Vinyl makes it super easy to add curb appeal to your home. I've done many vinyl projects outside - remember my front door welcome wreath and my faux carriage garage doors? My latest exterior project - making a custom mailbox decal - took me 15 minutes start to finish and that included creating the design from scratch. Today I'm going to share with you some tips so you, too, can make easily design a custom mailbox decal.
The first thing you want to do is measure your mailbox's surface area. Mine had a very obvious spot for a decal which measured 13 x 4.5". You most likely want the decal on both sides, but take into consideration the flag. I have a flag that slides back into a pocket. The pocket kind of sticks out so I needed to make sure my decal was able to go 'around' that area. This is why making custom decals is so cool - you can make it perfect for your space!
With my measurements in hand I set to work in Silhouette Studio. Our mailbox already has our street number on it, so I did decide to go with just a single letter monogram.

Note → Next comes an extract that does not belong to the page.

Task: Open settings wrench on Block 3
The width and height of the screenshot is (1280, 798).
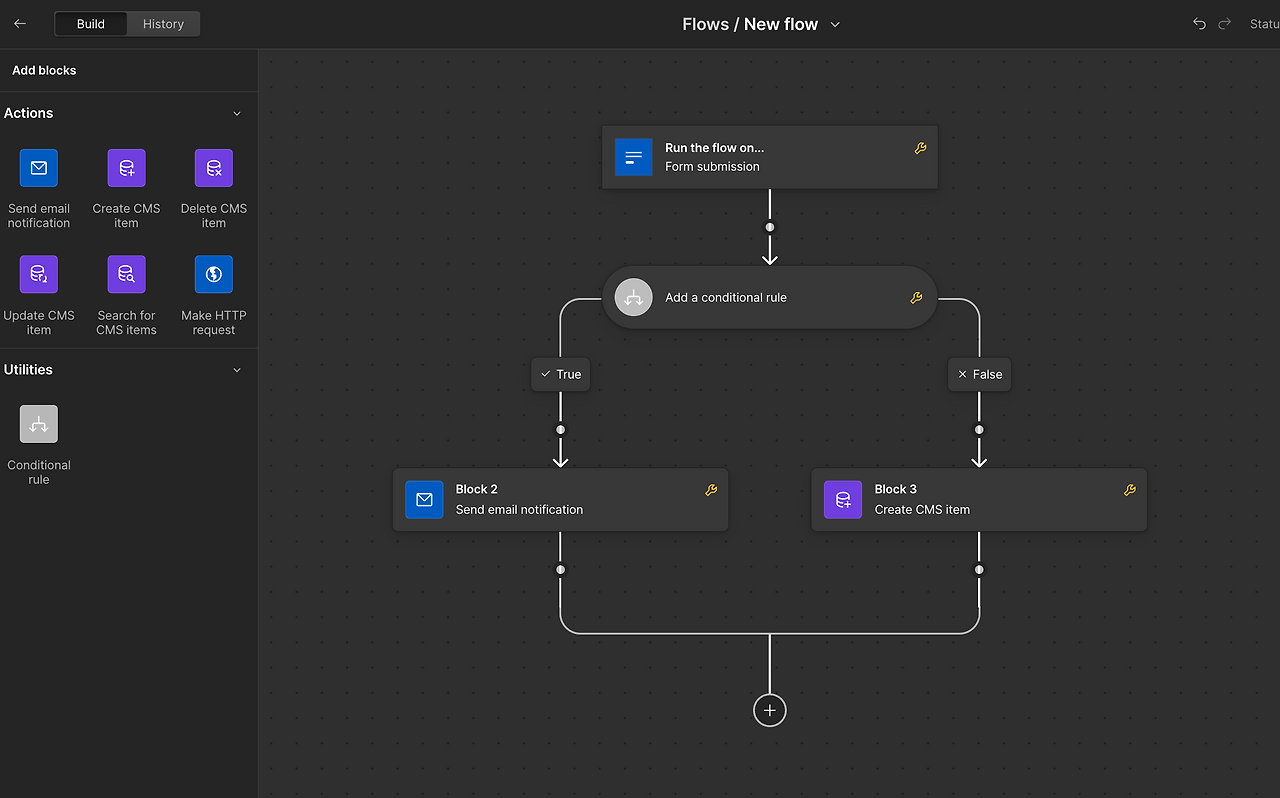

Other design options may including:
Monogram and full last name
Street Number and last name
The Smiths (Last name only)
or any combination of the above!
When I have a confined area in which I'm working, like I did my 13x4.5" mailbox, I always start by drawing out a box in those dimensions.
I also added the pocket area so I could design around it. And if you prefer, you can even fill in the design with the correct colors! This is really helpful if you're a visual person so you can see what your final outcome will look like before you actually cut the material.

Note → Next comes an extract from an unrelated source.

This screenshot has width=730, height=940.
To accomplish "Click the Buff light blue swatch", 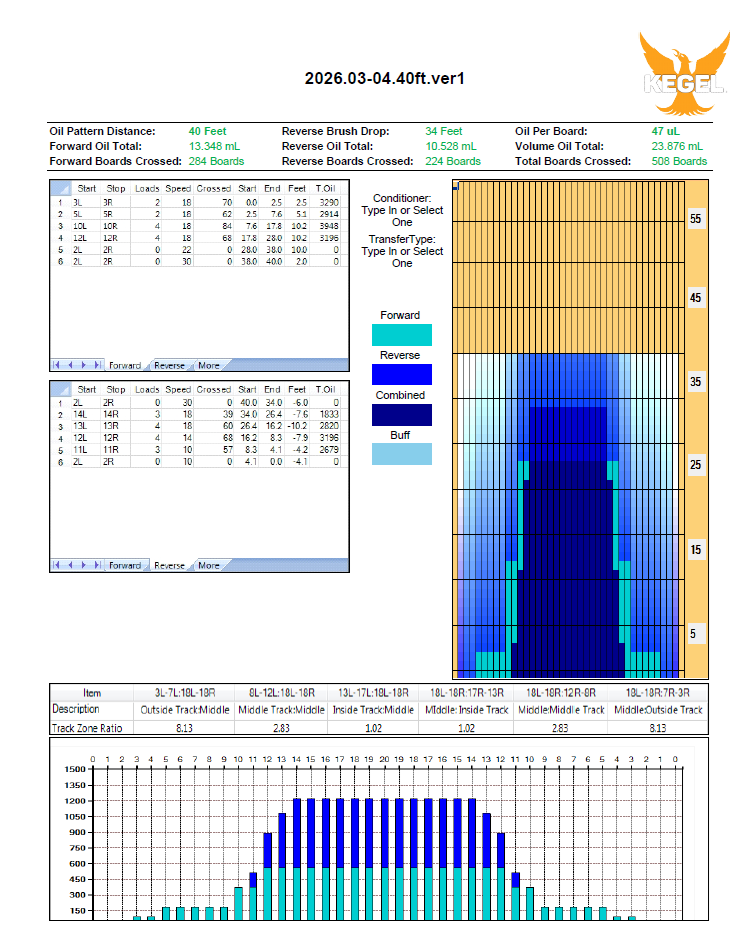I will click(x=401, y=454).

Now I'm ready to start designing. Since I just wanted our single letter monogram I started with a circle and added a .150 offset to it. I selected both circles > right click > compound path. We are going to weld into this circle a few steps form here and to do that our circle needs to be a compound path as I explained in detailed here.
From the text tool I added my text, sized it and moved it into position. Had my mailbox not already had our street number on it, I would have probably added the number here instead of the monogram.
Now is where the fun part comes in...adding the swirls and designs around your focal point. The absolute easiest way, that I have found, is to use a dingbat font. I used the font: Nymphette. My swirls are the lowercase z with an offset.
Bergamot Ornaments is another great one for these types of design elements.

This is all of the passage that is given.